Supplied records
>> start

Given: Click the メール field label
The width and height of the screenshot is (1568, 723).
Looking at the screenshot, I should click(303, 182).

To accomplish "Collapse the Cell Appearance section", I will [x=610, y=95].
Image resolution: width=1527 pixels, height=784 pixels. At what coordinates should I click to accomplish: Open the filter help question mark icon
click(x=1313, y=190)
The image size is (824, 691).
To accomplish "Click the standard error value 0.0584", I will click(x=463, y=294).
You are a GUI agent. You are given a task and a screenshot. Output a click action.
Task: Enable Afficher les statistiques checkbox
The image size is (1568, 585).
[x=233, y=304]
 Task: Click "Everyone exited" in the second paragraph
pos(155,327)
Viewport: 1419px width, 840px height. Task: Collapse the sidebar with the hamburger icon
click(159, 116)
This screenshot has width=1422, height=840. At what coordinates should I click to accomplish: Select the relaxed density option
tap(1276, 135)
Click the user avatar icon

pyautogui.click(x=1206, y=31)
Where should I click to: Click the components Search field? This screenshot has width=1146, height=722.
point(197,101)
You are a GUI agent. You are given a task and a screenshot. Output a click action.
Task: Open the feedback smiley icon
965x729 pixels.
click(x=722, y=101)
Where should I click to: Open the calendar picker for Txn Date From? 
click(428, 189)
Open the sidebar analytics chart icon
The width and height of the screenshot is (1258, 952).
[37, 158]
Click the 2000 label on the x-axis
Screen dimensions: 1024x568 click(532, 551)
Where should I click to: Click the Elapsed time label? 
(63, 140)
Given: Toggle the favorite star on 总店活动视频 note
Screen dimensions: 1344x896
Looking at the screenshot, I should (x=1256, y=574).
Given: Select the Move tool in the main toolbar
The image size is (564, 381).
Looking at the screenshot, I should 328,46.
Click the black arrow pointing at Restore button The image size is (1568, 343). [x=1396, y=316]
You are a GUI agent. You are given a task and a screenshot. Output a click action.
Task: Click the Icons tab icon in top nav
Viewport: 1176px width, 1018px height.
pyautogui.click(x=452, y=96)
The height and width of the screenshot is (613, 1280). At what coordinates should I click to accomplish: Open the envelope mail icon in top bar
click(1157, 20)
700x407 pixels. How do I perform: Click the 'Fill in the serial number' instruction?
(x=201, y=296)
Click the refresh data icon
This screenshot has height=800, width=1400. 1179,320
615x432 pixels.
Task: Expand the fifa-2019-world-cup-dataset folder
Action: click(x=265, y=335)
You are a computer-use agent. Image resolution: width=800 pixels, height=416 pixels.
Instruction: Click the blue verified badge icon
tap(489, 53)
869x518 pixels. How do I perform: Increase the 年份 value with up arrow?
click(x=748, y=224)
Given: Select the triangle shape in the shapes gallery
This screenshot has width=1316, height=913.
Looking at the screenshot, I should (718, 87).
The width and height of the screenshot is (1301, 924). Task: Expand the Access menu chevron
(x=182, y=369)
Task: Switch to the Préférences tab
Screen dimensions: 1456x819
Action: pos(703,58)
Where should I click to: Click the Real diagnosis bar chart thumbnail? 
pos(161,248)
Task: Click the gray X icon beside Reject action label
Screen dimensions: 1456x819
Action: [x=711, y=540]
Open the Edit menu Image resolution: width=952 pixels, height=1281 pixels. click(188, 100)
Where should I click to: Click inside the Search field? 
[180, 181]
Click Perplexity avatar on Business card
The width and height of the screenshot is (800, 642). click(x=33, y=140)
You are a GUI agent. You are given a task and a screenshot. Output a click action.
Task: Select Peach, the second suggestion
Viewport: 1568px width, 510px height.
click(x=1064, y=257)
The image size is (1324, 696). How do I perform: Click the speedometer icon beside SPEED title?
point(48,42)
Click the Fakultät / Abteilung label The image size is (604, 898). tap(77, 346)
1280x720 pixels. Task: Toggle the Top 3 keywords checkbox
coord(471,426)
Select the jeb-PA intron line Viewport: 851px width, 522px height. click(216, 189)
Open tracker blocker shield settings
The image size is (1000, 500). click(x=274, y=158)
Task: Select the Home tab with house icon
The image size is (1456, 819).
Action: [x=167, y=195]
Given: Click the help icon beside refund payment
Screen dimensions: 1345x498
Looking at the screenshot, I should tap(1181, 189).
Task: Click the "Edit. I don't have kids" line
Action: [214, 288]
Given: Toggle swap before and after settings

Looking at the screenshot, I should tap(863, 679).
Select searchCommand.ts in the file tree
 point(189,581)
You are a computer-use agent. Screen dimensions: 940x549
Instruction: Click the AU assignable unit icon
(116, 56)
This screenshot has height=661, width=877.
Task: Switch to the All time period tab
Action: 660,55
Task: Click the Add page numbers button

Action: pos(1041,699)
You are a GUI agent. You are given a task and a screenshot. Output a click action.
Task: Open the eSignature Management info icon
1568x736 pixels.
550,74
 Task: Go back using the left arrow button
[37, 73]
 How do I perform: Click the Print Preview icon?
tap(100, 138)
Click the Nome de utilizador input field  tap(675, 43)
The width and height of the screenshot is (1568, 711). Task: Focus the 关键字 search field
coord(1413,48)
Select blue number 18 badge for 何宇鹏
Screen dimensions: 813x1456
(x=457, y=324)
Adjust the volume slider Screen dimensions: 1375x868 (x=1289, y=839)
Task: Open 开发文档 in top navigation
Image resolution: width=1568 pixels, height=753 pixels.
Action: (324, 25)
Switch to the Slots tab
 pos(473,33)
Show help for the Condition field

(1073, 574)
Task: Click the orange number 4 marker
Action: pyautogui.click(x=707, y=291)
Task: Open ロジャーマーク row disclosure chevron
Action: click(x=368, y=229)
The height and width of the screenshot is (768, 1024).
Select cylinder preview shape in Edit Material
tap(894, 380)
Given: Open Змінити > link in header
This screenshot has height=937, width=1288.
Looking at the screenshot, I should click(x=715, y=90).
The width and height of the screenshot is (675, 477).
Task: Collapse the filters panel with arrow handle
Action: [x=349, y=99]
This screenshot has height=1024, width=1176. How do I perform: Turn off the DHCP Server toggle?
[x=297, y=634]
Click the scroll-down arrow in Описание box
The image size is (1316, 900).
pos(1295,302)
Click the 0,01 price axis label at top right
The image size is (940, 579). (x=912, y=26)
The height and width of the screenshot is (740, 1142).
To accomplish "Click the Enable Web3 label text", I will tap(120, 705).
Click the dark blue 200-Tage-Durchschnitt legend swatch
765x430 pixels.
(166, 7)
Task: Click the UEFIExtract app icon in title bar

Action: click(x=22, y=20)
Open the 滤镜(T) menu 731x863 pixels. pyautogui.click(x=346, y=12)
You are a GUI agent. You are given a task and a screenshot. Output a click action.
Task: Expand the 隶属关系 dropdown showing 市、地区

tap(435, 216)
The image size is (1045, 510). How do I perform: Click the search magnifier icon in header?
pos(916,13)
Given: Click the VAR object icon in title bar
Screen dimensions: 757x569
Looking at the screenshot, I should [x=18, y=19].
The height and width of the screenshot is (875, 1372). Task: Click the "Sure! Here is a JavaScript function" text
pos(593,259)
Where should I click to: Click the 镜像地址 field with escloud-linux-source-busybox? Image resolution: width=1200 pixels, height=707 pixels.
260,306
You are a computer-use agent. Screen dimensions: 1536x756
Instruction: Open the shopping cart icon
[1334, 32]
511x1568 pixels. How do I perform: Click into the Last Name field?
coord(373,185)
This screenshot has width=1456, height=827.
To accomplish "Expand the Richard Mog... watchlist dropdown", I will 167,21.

>> end

Task directions
Copy out the entries starting at the line containing "Open tracker blocker shield settings" and ending at the line containing "tap(100, 138)", keeping both of those lines.

Finished task
Open tracker blocker shield settings
The image size is (1000, 500). click(x=274, y=158)
Task: Select the Home tab with house icon
The image size is (1456, 819).
Action: [x=167, y=195]
Given: Click the help icon beside refund payment
Screen dimensions: 1345x498
Looking at the screenshot, I should tap(1181, 189).
Task: Click the "Edit. I don't have kids" line
Action: [214, 288]
Given: Toggle swap before and after settings

Looking at the screenshot, I should tap(863, 679).
Select searchCommand.ts in the file tree
 point(189,581)
You are a computer-use agent. Screen dimensions: 940x549
Instruction: Click the AU assignable unit icon
(116, 56)
This screenshot has height=661, width=877.
Task: Switch to the All time period tab
Action: 660,55
Task: Click the Add page numbers button

Action: pos(1041,699)
You are a GUI agent. You are given a task and a screenshot. Output a click action.
Task: Open the eSignature Management info icon
1568x736 pixels.
550,74
 Task: Go back using the left arrow button
[37, 73]
 How do I perform: Click the Print Preview icon?
tap(100, 138)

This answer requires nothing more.